Someone could be eavesdropping on you right now (man-in-the-middle attack)!
It is also possible that a host key has just been changed.
The fingerprint for the ED25519 key sent by the remote host is
<fingerprint>.
Please contact your system administrator.
Add correct host key in /home/jy/.ssh/known_hosts to get rid of this message.
Offending ECDSA key in /home/jy/.ssh/known_hosts:112
  remove with:
  ssh-keygen -f "/home/jy/.ssh/known_hosts" -R "10.0.69.103"
Host key for 10.0.69.103 has changed and you have requested strict checking.
Host key verification failed.

I see this message quite often since I tend to re-use IPs when setting up new VMs and tearing down old ones, so I simply ran the suggested command ssh-keygen -f "/home/jy/.ssh/known_hosts" -R "10.0.69.103" and moved on.

However, the message kept on appearing, about once in every 3 ssh attempts.

I could only think of one possibility: there is another host having the IP 10.0.69.103. Of course, that is assuming there is no man-in-the-middle attack actually going on, and I’m very relieved the assumption was right.

Aside from the network infrastructure, there is another lore in my home lab: previously I had a mini-PC in my Proxmox cluster which I decommissioned a few days ago.

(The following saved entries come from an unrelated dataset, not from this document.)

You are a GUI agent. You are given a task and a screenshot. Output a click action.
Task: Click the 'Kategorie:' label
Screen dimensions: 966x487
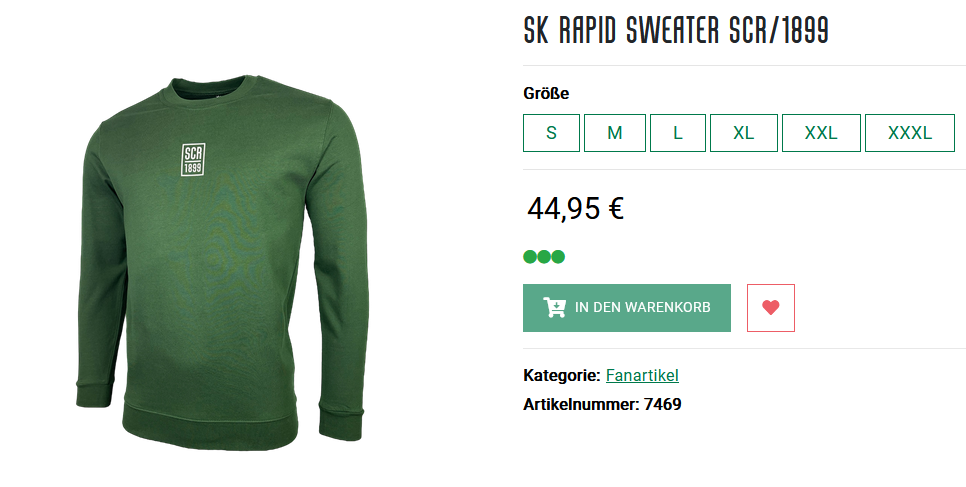pyautogui.click(x=561, y=375)
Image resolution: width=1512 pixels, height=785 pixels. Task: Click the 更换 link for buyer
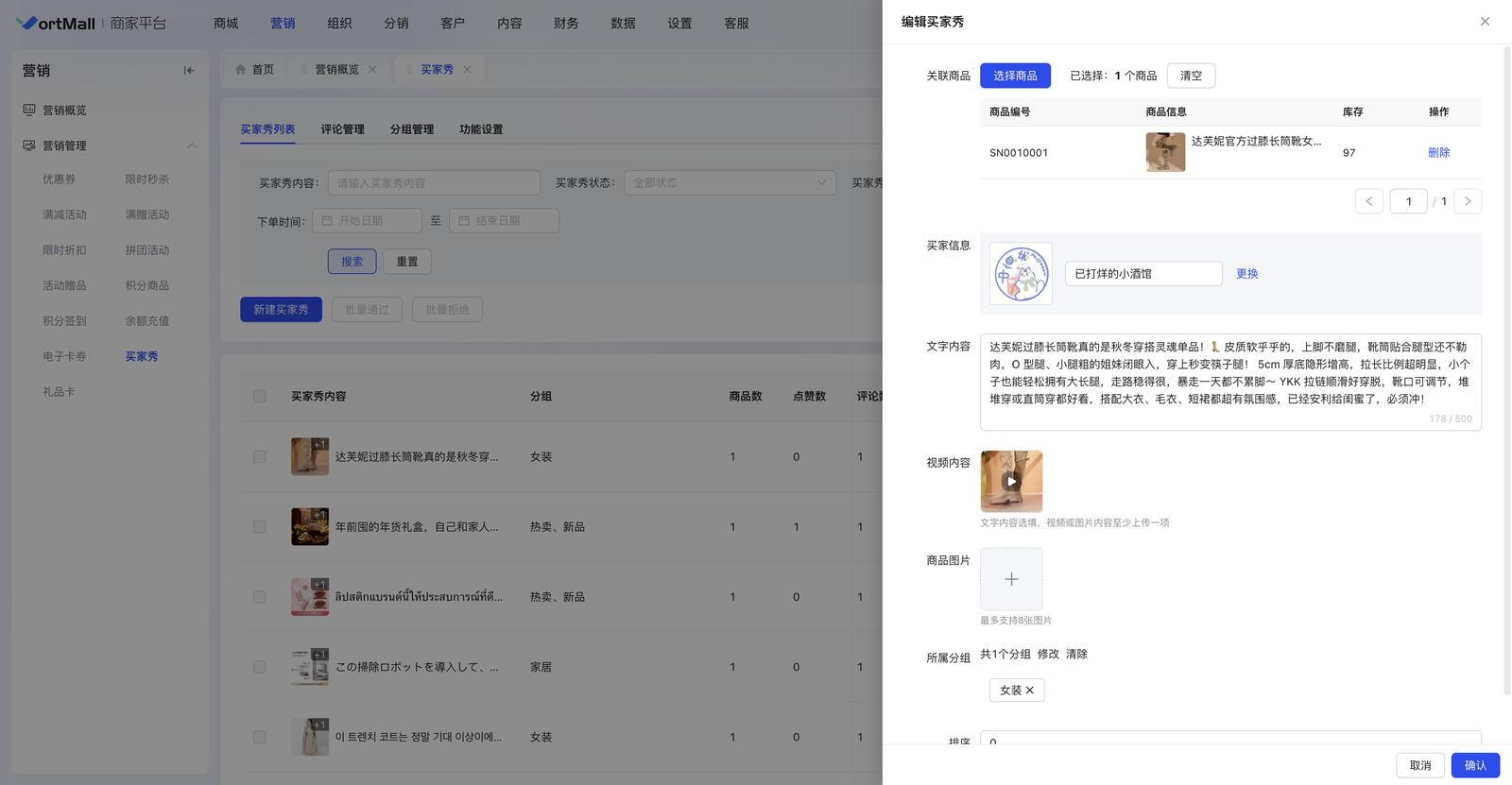1246,274
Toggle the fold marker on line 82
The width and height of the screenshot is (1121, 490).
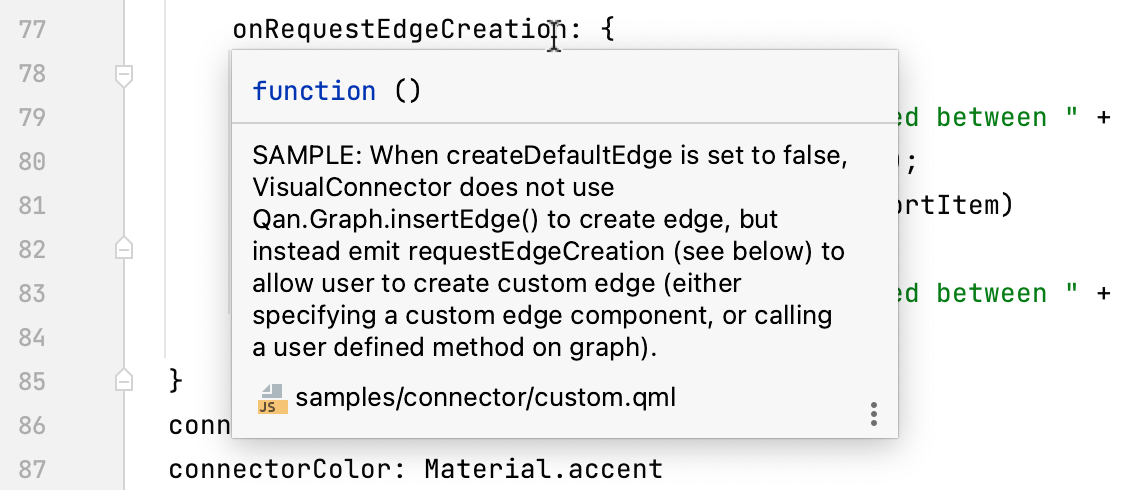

It was then added back to the cluster and running a new VM. The ssh fingerprint warning made me remember that I used to have a VM on that host having the exact same IP address: 10.0.69.103.

That means the mastermind behind all this was…

me.
Footgun

Confirming the root cause

So I hopped into apu01 which is the host for VM kmaster03, and ran qm list in hope to find the rogue VM.

However, there was only one VM there, which was the new VM I deployed after re-adding the node to the cluster, not the old kmaster03.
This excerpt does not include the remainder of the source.